Am going to reread the Anne books on my own, starting tomorrow!

LondonStill83 · 05/09/2016 22:40

Did anyone see the Canadian series Road
To Avonlea? Set in the same era and same time as Anne of Green Gables.

I grew up with it, and also am desperate to go to PEI. Oddly it's cheaper to fly there now that I live in London than it was when I lived in Vancouver!

Leeds2 · 05/09/2016 22:51

I haven't read it, but a book has been written fairly recently (within the last 6 ish years?) called Before Green Gables. Obviously not written by LMM but it tells Anne's story before she went to live with Marilla and Matthew.

secretfreckle · 05/09/2016 23:14

I was just checking when the Anne of Green Gables series was made (actually 1985) and am horrified to see that the actor who played Gilbert Blythe is dead. He was gorgeous and the perfect Gilbert.
user see www.anneofgreengables.com. You can buy the DVDs there but I bet they are on YouTube and amazon too.

scarednoob · 05/09/2016 23:21

That tv series gave me the rage as a child. They mashed the books together and changed stuff and she wasn't even a proper redhead.... Grrrrr!!

OP posts:
KERALA1 · 05/09/2016 23:24

All that wittering on about her hair. Self absorbed. I preferred Laura Ingalls wilder.

PartiallyStars · 05/09/2016 23:28

I liked Dido Twite from the Joan Aiken books. She was very resourceful.

JoffreyBaratheon · 05/09/2016 23:31

As a kid I identified with William of Just William, also George of the Famous Five. Couldn't be doing with Green Gables or Little Women - they seemed lame.

As an adult, I'm enjoying Becky Sharp - recently listening to the audiobook of Vanity Fair, which I last read as a teenager and she was wasted on me, then.

FrancisCrawford · 05/09/2016 23:42

This reply has been deleted

Message withdrawn at poster's request.

Spaghettidog · 05/09/2016 23:46

I loved LM Montgomery's Emily of New Moon books as a child, because they were darker and more complicated than the Anne series, but rereading them a few years ago, I realised Emily, while still interesting, was an insufferable snob and incredibly vain purple-eyed attention seeker!

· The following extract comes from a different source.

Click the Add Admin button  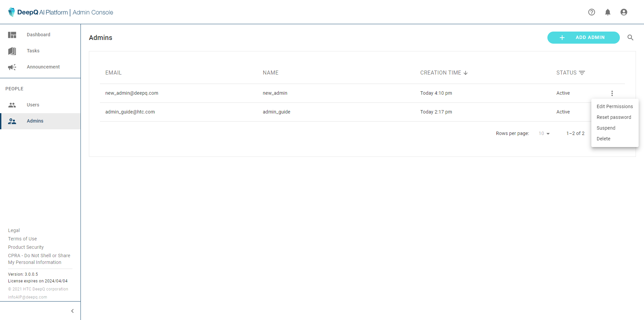[x=583, y=38]
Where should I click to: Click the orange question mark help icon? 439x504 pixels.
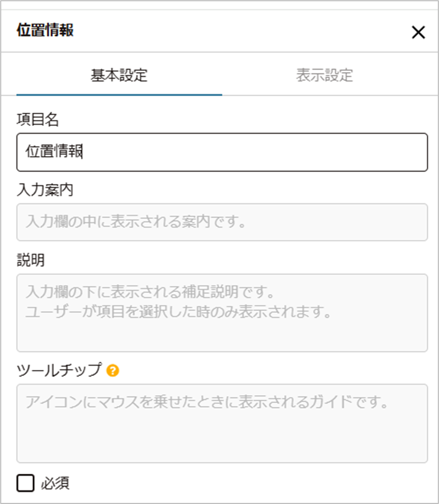pyautogui.click(x=113, y=370)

TerrorAustralis · 06/09/2016 04:24

I used to imagine my wardrobe was a time-travelling portal between our worlds and I could go and see her in PEI and dress up in Victorian clothes, then she would come to mine and I'd have to explain things like cars and aeroplanes to her.

I used to do this! Well, not the time travelling wardrobe bit, but I used to imagine spending time with Anne. I spent half my childhood wondering what Anne of Green Gables would have thought of things.

CaptainWarbeck · 06/09/2016 04:46

All of the Anne books on kindle for 99p! That's my reading sorted for the week.

UsedToBeAPaxmanFan · 06/09/2016 06:14

Francis Cornford I agree with you about Nicola Marlowe. Although as a child I always fancied myself as Lawrie - not sure why.

I loved the Anne books and downloaded them onto my Kindle a few years ago, I still reread them occasionally. I agree with the pp who said that Shirley gets a bit shortchanged as he doesn't get his own story.

As an adult I appreciate the later books more than the earler ones. I love the story of Lesley Ford - there's a poster on here with the username of Persis Ford so I'm guessing she's an Anne fan as well.